Des bâtiments responsables de 30% des émissions de CO2
Une découverte au potentiel «extrêmement important», ajoute le chercheur qui rappelle que les bâtiments sont responsables de 30% des émissions de gaz à effet de serre et qu’une directive européenne impose 30% d’énergies renouvelables dans le mix énergétique d’ici à 2030. «Il n’est pas possible d’étendre les villes, car on ne peut pas empiéter sur les terrains cultivés, donc le bâti est amené à se développer verticalement, ce qui est déjà le cas en Asie et aux Etats Unis, où il y a une densification de la population», pointe le chercheur.
Dans ce contexte, ajoute Frédéric Sauvage, «poser des panneaux solaires sur les toitures ne suffira pas pour ces nouvelles architectures. A l’inverse, on peut imaginer solariser des façades entières afin qu’elles deviennent des sources d’approvisionnement en électricité». Or, ainsi que le montre l’opposition aux éoliennes, l’acceptation sociale est un élément important pour permettre la généralisation de ces technologies, d’où l’avantage des cellules transparentes, qui ne se distinguent pas des vitrages.
Actuellement, les cellules photovoltaïques produisent 35 Wc d’électricité par mètre carré, contre 150 Wc par mètre carré pour un panneau solaire conventionnel. «Cela peut paraître faible, mais notre technologie pourrait permettre de produire 50% de l’énergie consommée dans une maison contemporaine, qui comprend en moyenne 50 mètres carrés de surfaces vitrées», détaille Frédéric Sauvage, qui travaille à augmenter le rendement de ses cellules à l’horizon 2025/2026.

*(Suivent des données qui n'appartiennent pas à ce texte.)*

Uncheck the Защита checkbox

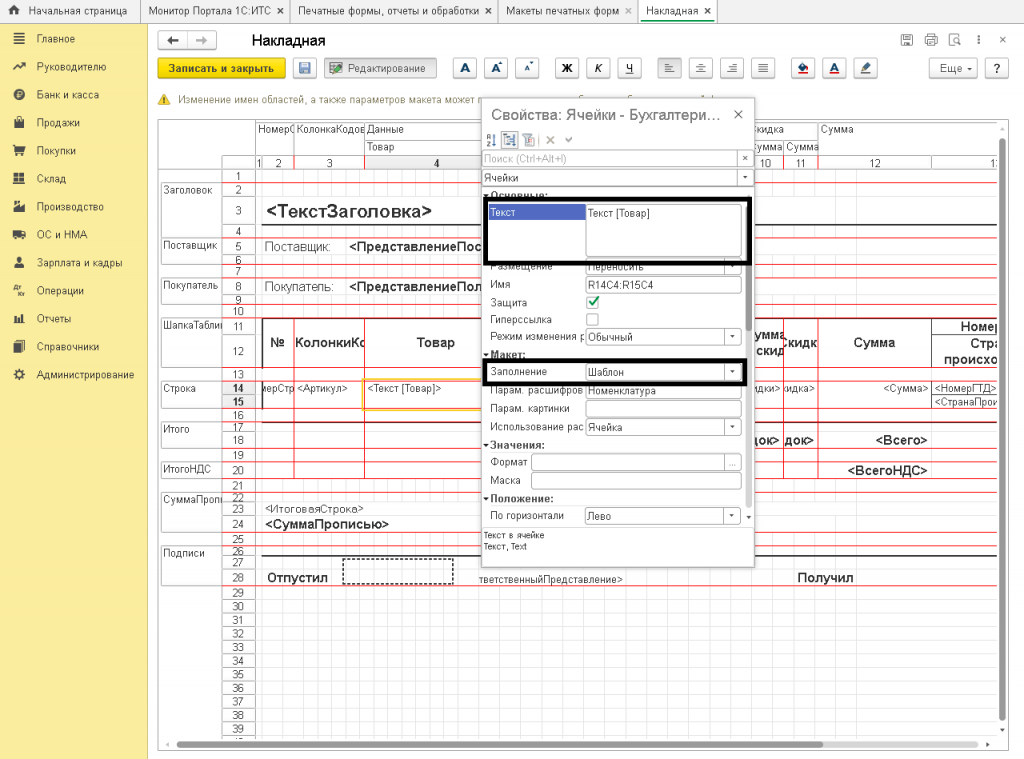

Encore en phase de maturation, le projet devrait voir son développement accéléré prochainement. Il fait partie des lauréats du premier appel à manifestation d'intérêt «Résilience énergétique» initié par le Réseau des Sociétés d'accélération des transferts technologiques (SATT) et l’Ademe dans le cadre du plan France 2030. Transition a également reçu, fin janvier, le prix Rev3 de la Résilience énergétique par la Région Hauts-de-France. Le soutien obtenu dans ce cadre permettra de stabiliser les performances de la technologie et d’optimiser son rendement de conversion en vue d’un transfert technologique auprès d’un industriel du bâtiment. «Ce soutien est très important pour la mise en relation avec le tissu économique et pour accélérer la sortie de cette technologie de notre laboratoire», se félicite Frédéric Sauvage, qui se concentre actuellement sur l’augmentation de la puissance et de la stabilité de sa technologie afin de pouvoir l'intégrer dans l’environnement réel.